2. Common Padding Strategies
(1) Valid Padding
- Means no padding is applied (Padding=0); the kernel slides only within the bounds of the input feature map.
- Output size formula:
\[ \text{Output Size} = \lfloor \frac{n - k + 1}{\text{stride}} \rfloor \]
- Example: Input size \(5 \times 5\), kernel size \(3 \times 3\), stride=1, output size is \(3 \times 3\).
(2) Same Padding
- Objective: To make the output size equal to the input size (when stride=1).
- Padding amount calculation:
Let input size be \(n\), kernel size be \(k\), stride be \(s\), and padding amount be \(p\). The output size is:
\[ \text{Output Size} = \lfloor \frac{n + 2p - k}{s} \rfloor + 1 \]

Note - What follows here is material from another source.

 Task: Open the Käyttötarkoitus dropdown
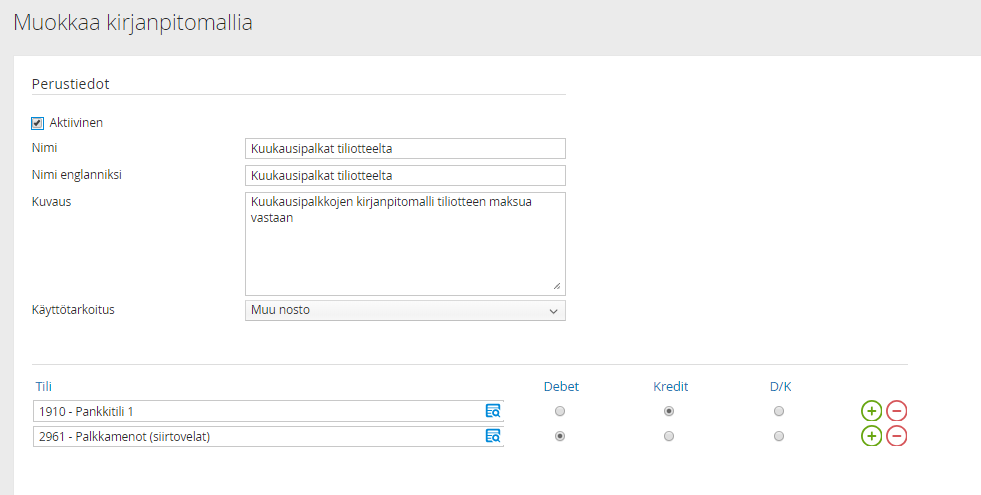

Setting the output size equal to the input size \(n\) (when stride=1) and solving the equation:
\[ n = \frac{n + 2p - k}{1} + 1 \implies p = \frac{k-1}{2} \]
- Requires the kernel size to be odd (e.g., 3, 5, 7) to allow symmetric padding. For example, when \(k=3\), \(p=1\).
(3) Full Padding
- Objective: To ensure every part of the input pixels is "fully covered" by the kernel (i.e., computation still occurs when the kernel edges align with the input edges).
- Padding amount \(p = k-1\), resulting in an output size larger than the input.
- Less commonly used in practice, more frequent in signal processing.
3. Specific Padding Operations
Taking Same Padding as an example (stride=1, kernel size \(3 \times 3\)):
- Calculate padding amount: \(p = (3-1)/2 = 1\).
- Add a border of zeros around the input feature map (one row/column if \(p=1\), two if \(p=2\), etc.).
- The kernel slides over the padded map, producing an output of the same size as the original input.
Example:
- Input: \(5 \times 5\) matrix, kernel size \(3 \times 3\), stride=1.
- After padding: Add one row/column of zeros on the top, bottom, left, and right, resulting in a \(7 \times 7\) matrix.
- Convolution output: \((7-3+1) \times (7-3+1) = 5 \times 5\), matching the original input size.
4. Code Implementation (Python Example)
In deep learning frameworks, padding is typically specified via a parameter:
import torch.nn as nn
# Define a convolutional layer: Same Padding (when kernel_size=3, stride=1, padding=1)
conv_layer = nn.Conv2d(
in_channels=3,
out_channels=64,
kernel_size=3,
stride=1,
padding=1 # Directly set the padding amount
)
The framework automatically handles dimension calculations and zero-padding operations.
5. Summary and Extensions
- Choosing a Padding Strategy:
- Same Padding is commonly used when spatial resolution must be preserved (e.g., in image segmentation, generative models).
- Valid Padding can be used when feature extraction is prioritized over spatial size (e.g., in the final layers of classification networks).
- Padding Variants: Reflection Padding, Replication Padding, etc., often used for edge smoothing in image processing.
Through padding strategies, convolutional neural networks achieve greater flexibility in balancing feature map size control and information preservation.